I've been struggling with using the $\epsilon$-$\delta$ definition of continuity to prove that some given functions are discontinuous. I would greatly appreciate if someone could take a look at my work and see if what I've done is correct, or else correct me if I'm completely off the mark.
Function 1:
$$
f(x)=
\begin{cases}
x+1, & x<0\\
x, & x \ge 0
\end{cases}
$$
To prove that $f(x)$ is continuous in $x=0$, one would have to prove that for every $\epsilon>0$, there exists a $\delta>0$ such that when $|x-0|=|x|<\delta$,
then $|f(x)-f(0)|=|x+1-0|=|x+1|<\epsilon$. To prove that $f(x)$ is not continuous in $x=0$, one must show that there exists some $\epsilon>0$ such that $|x|<\delta$, but $|x+1|\ge\epsilon$.

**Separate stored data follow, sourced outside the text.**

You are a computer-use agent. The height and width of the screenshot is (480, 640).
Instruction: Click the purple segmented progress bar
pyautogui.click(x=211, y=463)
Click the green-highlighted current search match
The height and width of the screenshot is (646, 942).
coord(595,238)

This is what I've got so far:
Choose $\epsilon=\frac{1}{2}$. Now, if for example $\delta=\frac{\epsilon}{2}$, then $|x|<\delta=\frac{\epsilon}{2}$ implies $-\frac{\epsilon}{2}<x<\frac{\epsilon}{2}$. So if $x=-\frac{\epsilon}{3}$, then $|x|=|-\frac{\epsilon}{3}|<\delta$, but
$$|x+1|=\left|-\frac{\epsilon}{3}+1\right|=\left|-\frac{\frac{1}{2}}{3}+1\right|=\left|-\frac{1}{6}+1\right|=\frac{5}{6}>\frac{1}{2}=\epsilon$$
Function 2:
$$
f(x)=
\begin{cases}
\cos\frac{1}{x}, & x\ne0\\
0, & x = 0
\end{cases}
$$
Again, to prove that $f(x)$ is continuous in $x=0$, one would have to prove that for every $\epsilon>0$, there exists a $\delta>0$ such that when $|x-0|=|x|<\delta$,
then $|f(x)-f(0)|=|\cos\frac{1}{x}-0|=|\cos\frac{1}{x}|<\epsilon$. To prove that $f(x)$ is not continuous in $x=0$, one must show that there exists some $\epsilon>0$ such that $|x|<\delta$, but $|\cos\frac{1}{x}|\ge\epsilon$.
This is what I've got:
Choose $\epsilon=\frac{1}{2}$
and let's say that $\delta=\frac{3}{\pi}\epsilon$. If $x=\frac{3}{4\pi}$, then $|x|<\frac{3}{2\pi}=\frac{3}{\pi}\epsilon=\delta$, but
$$
\left|\cos\frac{1}{x}\right|=\left|\frac{1}{\frac{3}{4\pi}}\right|=\left|\cos\frac{4\pi}{3}\right|=\left|-\frac{1}{2}\right|=\frac{1}{2}\ge\epsilon
$$
Am I doing something wrong here? I don't feel that I've mastered the technique of proving that a function is discontinuous properly. Does anyone have any advice as to how to go about solving such problems, or any other thoughts on the matter?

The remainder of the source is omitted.